→ Task statement: Please output the records as a two-column CSV with the headers input and output, one row per record. Put each record's text and its answer in their own quoted fields, with line breaks replaced by spaces, and cover only the records from the line containing "Open the Настройка menu" through the end of the records.

[Data on locating visible targets]
========================
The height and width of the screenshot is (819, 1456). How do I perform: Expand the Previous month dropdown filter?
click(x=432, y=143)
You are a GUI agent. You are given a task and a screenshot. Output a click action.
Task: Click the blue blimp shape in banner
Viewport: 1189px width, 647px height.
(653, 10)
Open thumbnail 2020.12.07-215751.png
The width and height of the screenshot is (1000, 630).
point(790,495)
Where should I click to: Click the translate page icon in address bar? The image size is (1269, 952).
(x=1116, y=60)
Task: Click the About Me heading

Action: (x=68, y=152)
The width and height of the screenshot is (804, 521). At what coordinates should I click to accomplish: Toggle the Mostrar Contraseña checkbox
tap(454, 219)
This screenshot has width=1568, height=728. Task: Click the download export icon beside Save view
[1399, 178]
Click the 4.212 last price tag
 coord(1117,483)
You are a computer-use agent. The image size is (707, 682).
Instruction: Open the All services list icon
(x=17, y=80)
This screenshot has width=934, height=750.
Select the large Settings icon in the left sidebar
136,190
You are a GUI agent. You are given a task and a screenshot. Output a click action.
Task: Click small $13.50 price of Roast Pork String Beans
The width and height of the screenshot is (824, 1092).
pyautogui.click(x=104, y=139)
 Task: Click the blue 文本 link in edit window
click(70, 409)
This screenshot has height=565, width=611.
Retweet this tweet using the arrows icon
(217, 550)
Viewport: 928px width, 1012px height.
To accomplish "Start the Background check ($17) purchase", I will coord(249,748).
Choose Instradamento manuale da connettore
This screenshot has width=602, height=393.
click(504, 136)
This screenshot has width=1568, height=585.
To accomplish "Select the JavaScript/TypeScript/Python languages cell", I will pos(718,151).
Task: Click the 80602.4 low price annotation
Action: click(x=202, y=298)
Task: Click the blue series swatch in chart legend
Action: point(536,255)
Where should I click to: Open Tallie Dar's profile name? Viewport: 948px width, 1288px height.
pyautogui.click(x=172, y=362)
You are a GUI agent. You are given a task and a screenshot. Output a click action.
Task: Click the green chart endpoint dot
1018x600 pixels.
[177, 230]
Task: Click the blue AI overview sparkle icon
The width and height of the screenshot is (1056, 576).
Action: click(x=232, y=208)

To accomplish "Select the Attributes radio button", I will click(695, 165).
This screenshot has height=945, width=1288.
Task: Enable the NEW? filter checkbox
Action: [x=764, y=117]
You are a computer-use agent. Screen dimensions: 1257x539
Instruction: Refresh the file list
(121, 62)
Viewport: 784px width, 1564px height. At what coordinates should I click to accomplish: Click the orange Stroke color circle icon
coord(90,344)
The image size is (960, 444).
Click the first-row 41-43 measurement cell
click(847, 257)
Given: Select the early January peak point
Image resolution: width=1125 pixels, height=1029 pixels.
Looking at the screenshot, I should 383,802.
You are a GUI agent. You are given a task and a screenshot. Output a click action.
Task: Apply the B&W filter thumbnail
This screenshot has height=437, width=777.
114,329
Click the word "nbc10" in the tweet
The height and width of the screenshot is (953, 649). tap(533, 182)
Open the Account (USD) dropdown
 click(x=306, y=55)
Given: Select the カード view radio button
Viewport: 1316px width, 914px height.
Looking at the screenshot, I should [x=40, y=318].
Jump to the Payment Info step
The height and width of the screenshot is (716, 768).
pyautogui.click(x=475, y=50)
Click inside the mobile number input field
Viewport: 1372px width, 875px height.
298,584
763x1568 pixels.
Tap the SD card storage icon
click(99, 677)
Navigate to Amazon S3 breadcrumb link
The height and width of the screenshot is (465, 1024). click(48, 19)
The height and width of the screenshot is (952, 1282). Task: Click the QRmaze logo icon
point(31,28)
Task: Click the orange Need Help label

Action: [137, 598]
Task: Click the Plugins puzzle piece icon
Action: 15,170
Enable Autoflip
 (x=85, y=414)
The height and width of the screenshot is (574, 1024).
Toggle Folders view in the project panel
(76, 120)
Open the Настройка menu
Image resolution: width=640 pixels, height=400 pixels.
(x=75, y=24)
========================
→ Task answer:
input,output
"Open the Настройка menu Image resolution: width=640 pixels, height=400 pixels.","(x=75, y=24)"